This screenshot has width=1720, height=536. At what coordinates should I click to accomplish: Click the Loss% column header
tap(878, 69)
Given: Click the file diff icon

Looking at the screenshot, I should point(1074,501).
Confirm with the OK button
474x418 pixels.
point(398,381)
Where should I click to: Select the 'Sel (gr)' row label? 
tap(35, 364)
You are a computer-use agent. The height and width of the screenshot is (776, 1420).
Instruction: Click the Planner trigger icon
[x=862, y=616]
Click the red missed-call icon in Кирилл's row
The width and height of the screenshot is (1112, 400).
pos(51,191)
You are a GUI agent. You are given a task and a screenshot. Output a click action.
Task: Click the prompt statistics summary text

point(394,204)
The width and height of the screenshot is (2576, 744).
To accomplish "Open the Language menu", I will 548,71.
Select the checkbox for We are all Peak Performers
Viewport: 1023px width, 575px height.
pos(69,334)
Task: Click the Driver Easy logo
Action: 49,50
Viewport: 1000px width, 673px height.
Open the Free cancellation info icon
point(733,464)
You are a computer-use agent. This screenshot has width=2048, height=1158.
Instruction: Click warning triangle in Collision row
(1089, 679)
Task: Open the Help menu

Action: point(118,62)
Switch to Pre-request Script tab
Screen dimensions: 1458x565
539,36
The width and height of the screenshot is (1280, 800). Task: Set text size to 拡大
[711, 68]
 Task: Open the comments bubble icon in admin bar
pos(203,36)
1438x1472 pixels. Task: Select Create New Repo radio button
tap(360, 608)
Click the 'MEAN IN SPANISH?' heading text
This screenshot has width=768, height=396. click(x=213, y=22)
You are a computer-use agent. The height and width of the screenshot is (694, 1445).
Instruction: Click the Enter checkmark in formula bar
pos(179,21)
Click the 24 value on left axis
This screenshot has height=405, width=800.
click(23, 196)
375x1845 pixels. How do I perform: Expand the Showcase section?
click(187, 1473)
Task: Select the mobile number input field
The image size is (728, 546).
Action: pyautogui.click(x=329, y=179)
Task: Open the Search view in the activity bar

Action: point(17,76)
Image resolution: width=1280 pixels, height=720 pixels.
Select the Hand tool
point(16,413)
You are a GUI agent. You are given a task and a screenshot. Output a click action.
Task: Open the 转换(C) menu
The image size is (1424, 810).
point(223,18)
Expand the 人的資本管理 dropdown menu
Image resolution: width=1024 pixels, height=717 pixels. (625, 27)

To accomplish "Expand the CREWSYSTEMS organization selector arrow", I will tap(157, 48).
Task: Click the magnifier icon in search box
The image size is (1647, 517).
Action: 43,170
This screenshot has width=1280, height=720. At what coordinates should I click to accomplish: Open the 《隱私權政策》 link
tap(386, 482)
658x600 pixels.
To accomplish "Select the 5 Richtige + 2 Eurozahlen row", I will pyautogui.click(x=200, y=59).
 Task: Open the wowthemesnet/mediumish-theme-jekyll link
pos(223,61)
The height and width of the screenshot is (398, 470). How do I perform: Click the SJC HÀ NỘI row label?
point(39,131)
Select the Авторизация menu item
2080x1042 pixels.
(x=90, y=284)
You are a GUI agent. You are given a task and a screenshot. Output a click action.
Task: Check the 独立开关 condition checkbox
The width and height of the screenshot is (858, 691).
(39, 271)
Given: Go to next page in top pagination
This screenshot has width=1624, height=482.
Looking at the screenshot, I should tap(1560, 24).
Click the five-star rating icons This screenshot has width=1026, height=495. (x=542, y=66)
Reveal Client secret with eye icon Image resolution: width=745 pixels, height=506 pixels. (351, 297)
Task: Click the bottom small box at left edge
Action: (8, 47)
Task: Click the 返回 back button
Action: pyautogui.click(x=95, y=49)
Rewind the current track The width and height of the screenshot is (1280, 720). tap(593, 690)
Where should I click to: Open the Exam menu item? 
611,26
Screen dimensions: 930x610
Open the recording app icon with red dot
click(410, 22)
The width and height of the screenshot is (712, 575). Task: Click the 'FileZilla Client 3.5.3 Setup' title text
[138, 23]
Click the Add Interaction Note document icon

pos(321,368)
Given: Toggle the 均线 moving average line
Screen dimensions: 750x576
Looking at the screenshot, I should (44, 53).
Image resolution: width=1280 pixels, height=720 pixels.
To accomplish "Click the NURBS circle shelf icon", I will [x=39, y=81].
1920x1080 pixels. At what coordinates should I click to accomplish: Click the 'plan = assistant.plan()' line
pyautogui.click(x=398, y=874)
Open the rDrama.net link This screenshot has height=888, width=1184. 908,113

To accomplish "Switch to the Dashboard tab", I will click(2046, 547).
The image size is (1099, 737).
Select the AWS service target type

= = = =

→ **Prompt**
Within the material above, output exactly the lines from the one with "The width and height of the screenshot is (1112, 400)." through the one with "is (694, 1445).", end lines included, and nothing besides.

→ **Answer box**
The width and height of the screenshot is (1112, 400).
pos(51,191)
You are a GUI agent. You are given a task and a screenshot. Output a click action.
Task: Click the prompt statistics summary text

point(394,204)
The width and height of the screenshot is (2576, 744).
To accomplish "Open the Language menu", I will 548,71.
Select the checkbox for We are all Peak Performers
Viewport: 1023px width, 575px height.
pos(69,334)
Task: Click the Driver Easy logo
Action: 49,50
Viewport: 1000px width, 673px height.
Open the Free cancellation info icon
point(733,464)
You are a computer-use agent. This screenshot has width=2048, height=1158.
Instruction: Click warning triangle in Collision row
(1089, 679)
Task: Open the Help menu

Action: point(118,62)
Switch to Pre-request Script tab
Screen dimensions: 1458x565
539,36
The width and height of the screenshot is (1280, 800). Task: Set text size to 拡大
[711, 68]
 Task: Open the comments bubble icon in admin bar
pos(203,36)
1438x1472 pixels. Task: Select Create New Repo radio button
tap(360, 608)
Click the 'MEAN IN SPANISH?' heading text
This screenshot has width=768, height=396. click(x=213, y=22)
You are a computer-use agent. The height and width of the screenshot is (694, 1445).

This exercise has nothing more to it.